>> Start PROVIDED TEXT
For me, there were always other influences besides comics. Some had a direct impact upon my work, and some were more subtle. Movies, of course, had a huge impact and they still do. Of course, illustration and even advertising art and fine art, but also cartoon and film animation (love those Ray Harryhausen movies!).
Another source of inspiration for me has always been Surrealism. I have used a sort of "alchemical" process to generate ideas (reconciliation of opposites) for drawing, writing and painting -- and alchemy and Surrealism have a lot in common (exploring the sub-conscious mind, dreams, psychedelia, etc). Over the years, Salvador Dali, Marcel Duchamp, Andre Masson and Max Ernst have been my favorites.
Another big influence on me that can't be discounted is music. During the creation of Deathlok, particularly, I was immersed in rock music, mostly from the late sixties/early seventies -- and, well, I guess that was "mind altering" to some extent. The use of those colorful story titles in Astonishing Tales from The Doors and David Bowie were allusions to the artistic influence of my favorite bands of that time. More recently, for painting, classical music would always just "take me there."
>> End PROVIDED TEXT
>> Start GIVEN ENTRIES
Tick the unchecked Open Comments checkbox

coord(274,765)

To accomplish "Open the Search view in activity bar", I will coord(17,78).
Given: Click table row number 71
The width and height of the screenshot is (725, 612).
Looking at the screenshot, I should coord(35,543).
>> End GIVEN ENTRIES
>> Start GIVEN ENTRIES
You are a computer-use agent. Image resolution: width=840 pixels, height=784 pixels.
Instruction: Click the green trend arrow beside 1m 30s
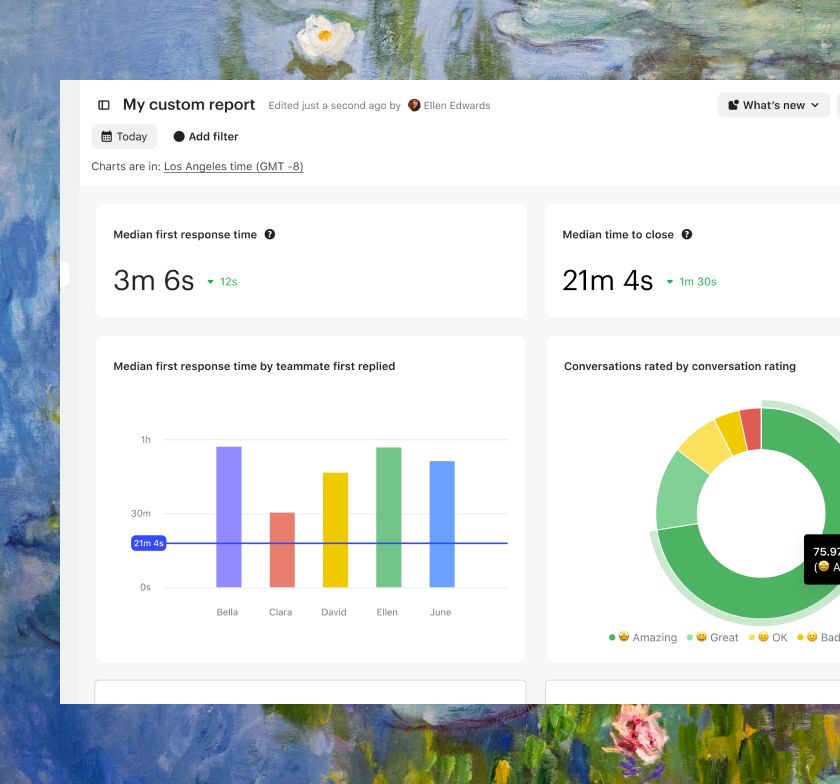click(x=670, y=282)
>> End GIVEN ENTRIES
Write out the passage on artistic influences word for word, between "Another source of" and "been my favorites.", inclusive. None of the material is needed here.

#### THE OUTPUT:
Another source of inspiration for me has always been Surrealism. I have used a sort of "alchemical" process to generate ideas (reconciliation of opposites) for drawing, writing and painting -- and alchemy and Surrealism have a lot in common (exploring the sub-conscious mind, dreams, psychedelia, etc). Over the years, Salvador Dali, Marcel Duchamp, Andre Masson and Max Ernst have been my favorites.